Caring for a Baby

Is skin-to-skin contact useful and how do I go about it?

Skin-to-skin contact involves placing the newborn on the mother or the father’s bare chest. Skin-to-skin contact offers many benefits for the baby as well as the mother and the father.  

When the mother’s and the baby’s health allows it, this practice is highly encouraged on the Mother-Child Unit, whether the infant is breastfed, bottle-fed or delivered vaginally or by C-section. 

Skin-to-skin contact is encouraged immediately after delivery, especially with the mother, and can continue throughout your hospital stay and beyond if you so wish.  

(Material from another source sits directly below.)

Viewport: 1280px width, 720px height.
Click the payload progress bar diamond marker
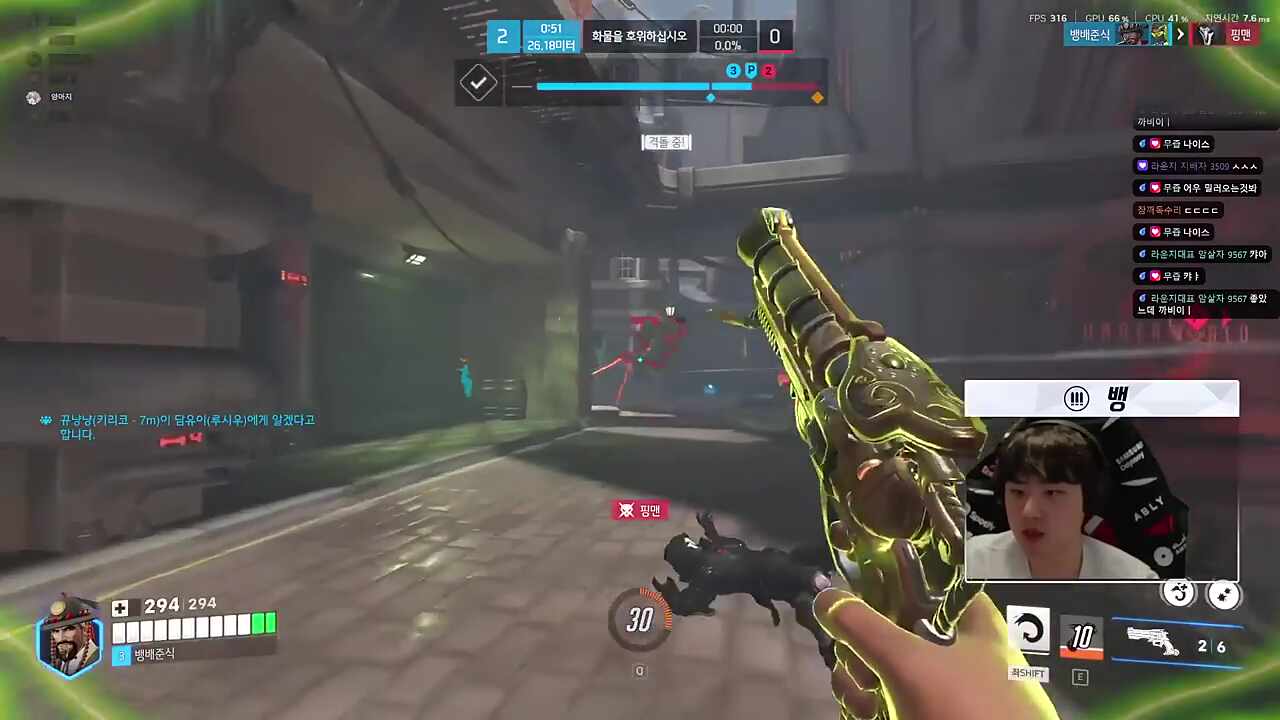710,97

Benefits for the mother and the baby

  • Eases the baby’s transition to life outside the womb
  • Helps calm the mother 
  • Regulates the baby’s body temperature thanks to the heat emanating from your skin
  • Stabilizes the baby’s blood sugar, heartbeat and breathing
  • Helps the baby feel safe: the baby recognizes your heartbeat and smell 
  • Has a calming effect: the baby cries less
  • Heightens the baby’s natural instinct to breastfeed
  • Helps babies latch and nurse
  • Helps reduce bleeding (hemorrhage) in the uterus
  • Promotes breast milk production
  • Helps the baby get used to touch
  • Promotes bonding
  • Helps the mother feel more confident

Benefits for the father

  • Promotes bonding
  • Helps the father feel more confident 
  • Helps the father be more aware of his baby’s needs
  • Creates a special connection 
  • Helps the baby and father discover one another

When should I have my baby vaccinated?

Vaccines will help your child develop the defenses (antibodies) needed to fight diseases. Babies usually get their first vaccines at two months of age. You can create your child’s vaccination record on the Public Health Agency of Canada website.

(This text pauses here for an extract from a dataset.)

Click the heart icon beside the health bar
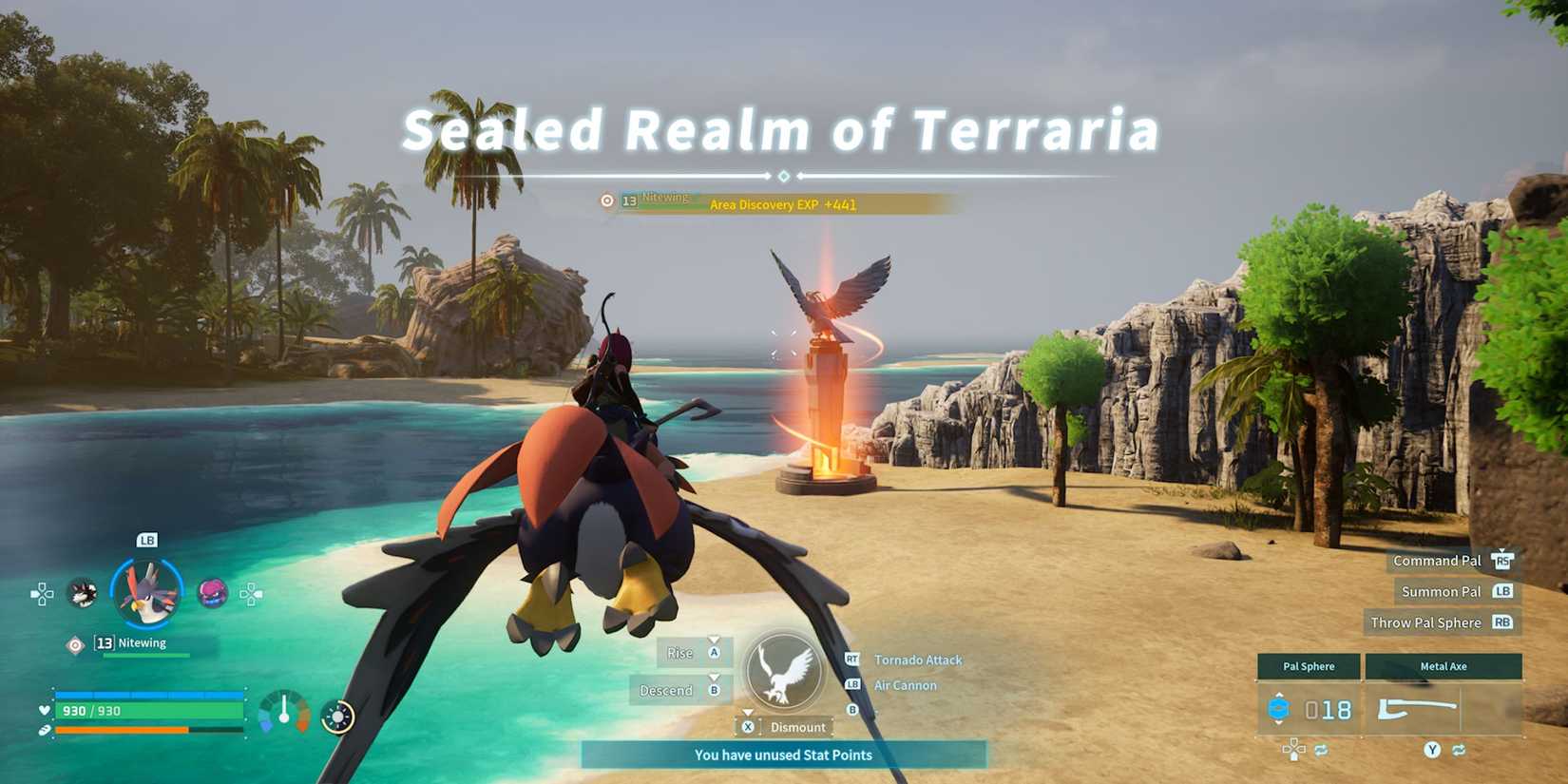Screen dimensions: 1568x784 44,711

Children are vaccinated against the following diseases:

  • Diphtheria
  • Pneumococcal infection
  • Tetanus
  • Pertussis (whooping cough)
  • Polio
  • Haemophilus influenza type b infections (Hib)
  • Measles
  • Rubella
  • Mumps
  • Hepatitis B

In Québec, there is an immunization (vaccination) schedule.  Vaccination is recommended for all (though not mandatory) and is free. To have your baby vaccinated, you can go to the CLSC or your child’s doctor. 

For more on vaccination for children: 

Vaccine administered in the Mother-Child Care Unit

In some cases, a hepatitis B vaccine is given to the baby while in the Mother-Child Unit. It is administered to your baby if you have hepatitis B.